Making leap from 'barrio' to suburbs
By Roger Hernandez

New Jersey, Feb 8, 2005: The neighborhoods where I grew up in Union City and West New York, in New Jersey, were more than half Hispanic, mostly Cuban. The town where I live today is only 2 percent Hispanic. There were exactly seven people of Cuban ancestry as of the 2000 Census, before my family moved in.
Yet I don't feel ill at ease, most of the time. And when I want my fix, Union City and all that Cuban food are only a half-hour away.
I assimilate my cake and eat it, too.
A lot of other Hispanics are doing the same thing, suggests a new study by the Pew Hispanic Center.
Using data from the 2000 Census, it found that 57 percent of Hispanics live in neighborhoods where they constitute less than half the population.
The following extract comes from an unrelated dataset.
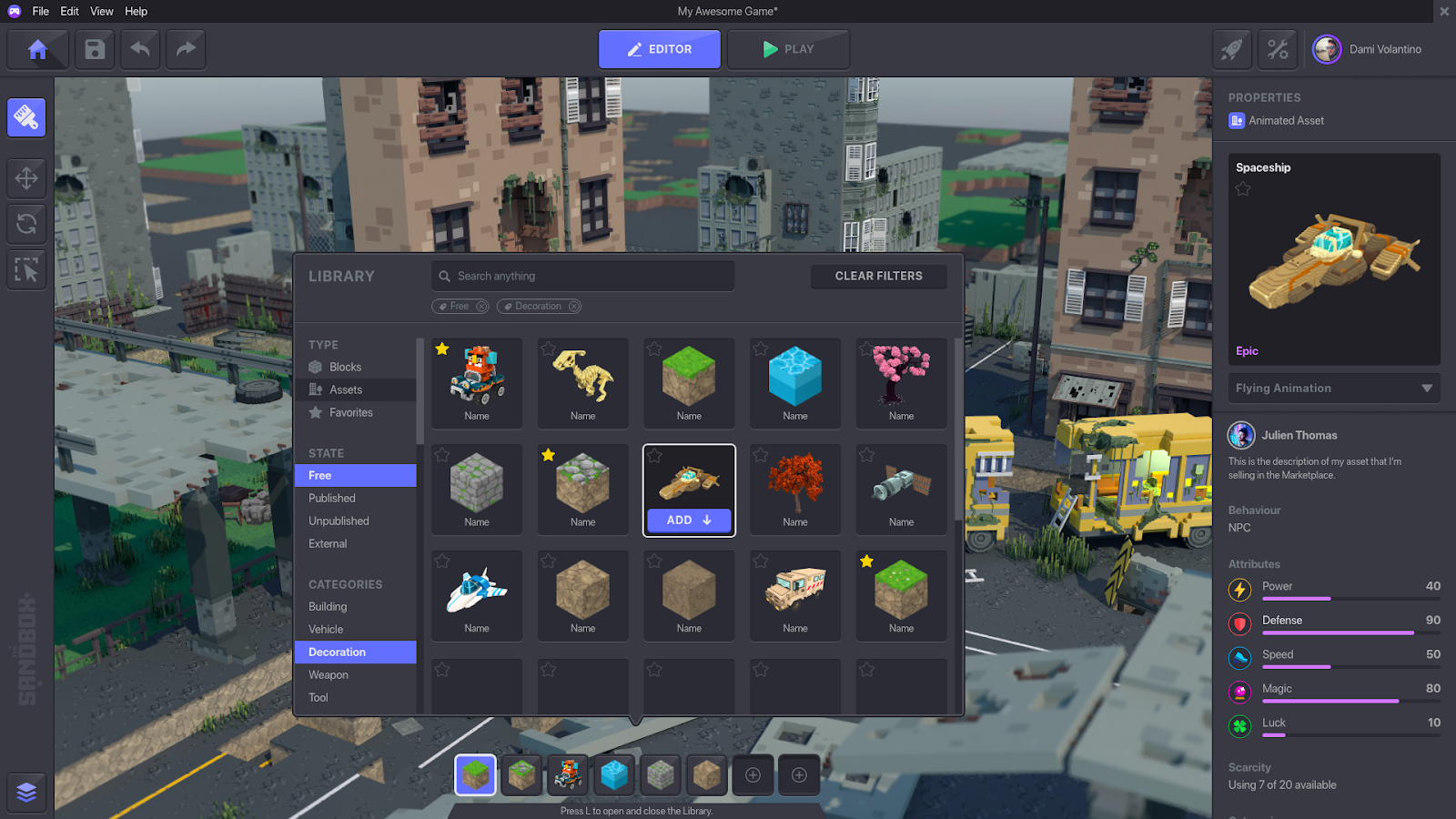Undo the last action with the Undo icon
These neighborhoods averaged a Hispanic population of only 7 percent.
Most of us do not live in the "barrio," as the popular imagination suggests, speaking only Spanish far from the American mainstream. We live right next door to regular 'Merkins.
But the old barrios are still there, too, thank God. Forty-three percent of Hispanics live in Latino-majority neighborhoods. What is more, that percentage increased from 39 percent in 1990, the study says. The faster growth is a direct result of the new waves of immigrants in the past few years. Pew's researchers say that 48 percent of the Hispanic residents in majority-Latino neighborhoods were foreign-born (many of the native-born in those communities are children still living with their immigrant parents), while in minority-Latino neighborhoods 61 percent were U.S.-born.
No surprise there: Immigrants today like to live in ethnic neighborhoods, as they have since the 1800s. But eventually their children grow up and move to suburbia - just like in previous generations.
No surprise either - unfortunately so, in this case - that like the descendants of immigrants who a couple of generations ago spoke Italian, Polish or Yiddish, those suburban Hispanics are beginning to lose their original language. Three-quarters of Hispanics who speak only English live in minority-Latino neighborhoods. What might be surprising to some is that in majority-Latino neighborhoods, only 28 percent of residents speak just Spanish. Fifty-eight percent are bilingual, and 14 percent speak English only.
The point? Last year in "Who Are We: The Challenges to America's National Identity," Harvard professor Samuel P. Huntington argued that "the persistent inflow of Hispanic immigrants threatens to divide the United States into two peoples, two cultures, and two languages. Unlike past immigrant groups, Mexicans and other Latinos have not assimilated into mainstream U.S. culture."
Huntington feared that Hispanics were living in "their own political and linguistic enclaves." Oddly enough, it also alarmed him that Hispanics were "establishing beachheads elsewhere." So, wrong if you live in a Hispanic neighborhood, wrong if you don't.
No matter. The Pew report helps us see the absurdity of his proposition. It is simply not true that those "enclaves" are a never-before-seen phenomenon in American history, and it is simply not true that Hispanics are stuck in those enclaves, unable or unwilling to join the mainstream.
What is true is that Hispanics are managing to assimilate - despite the fact that not all are white enough to blend in as easily as Greeks or Italians, and despite the millions of immigrants who arrived since the 1990s and have not yet been in America long enough to assimilate.
Out in suburbia, we are as likely as any other American to drive the SUV to the mall, grab a burger at Applebee's and fly the U.S. flag from our front porches to support our Marines and soldiers in Iraq.
That's another non-Latino neighborhood where you'll find lots of Hispanics, too.